* [Data for this exercise]:
--------------------------------
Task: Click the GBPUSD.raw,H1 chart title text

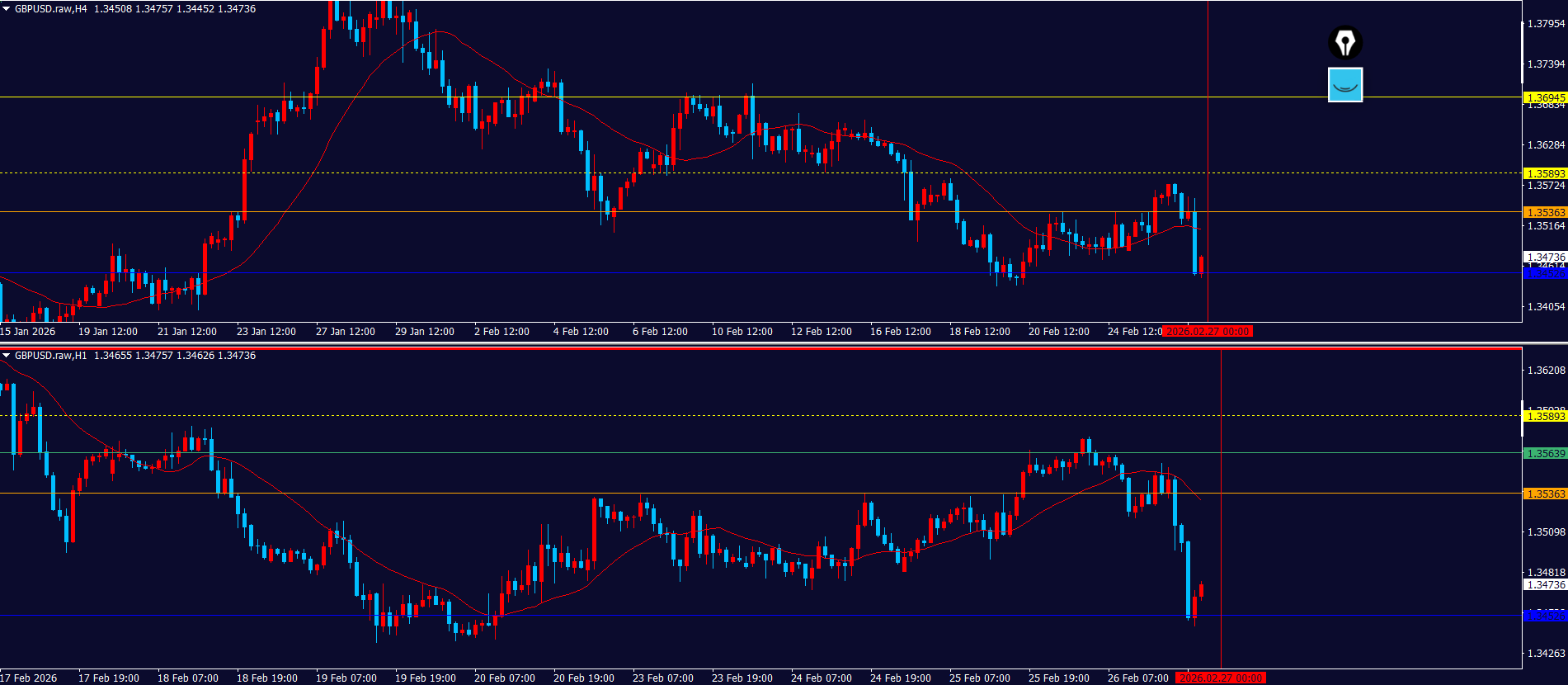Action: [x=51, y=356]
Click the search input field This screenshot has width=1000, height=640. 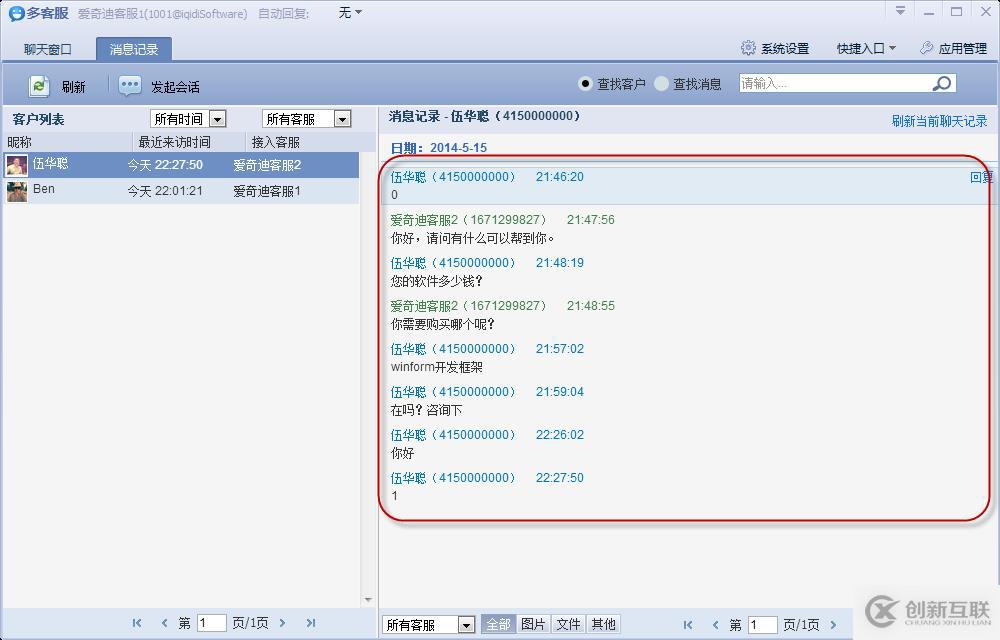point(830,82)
--------------------------------
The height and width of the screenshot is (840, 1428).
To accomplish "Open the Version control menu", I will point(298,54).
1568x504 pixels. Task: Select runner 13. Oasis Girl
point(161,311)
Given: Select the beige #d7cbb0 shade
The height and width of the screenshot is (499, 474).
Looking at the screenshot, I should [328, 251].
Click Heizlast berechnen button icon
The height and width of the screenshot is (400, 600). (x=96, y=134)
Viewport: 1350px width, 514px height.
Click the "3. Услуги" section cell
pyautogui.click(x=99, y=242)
--------------------------------
* [Exercise objective]: Please count the lines in the entries above that contain the word "Select" and give only that number.

* [Finished exercise]: 2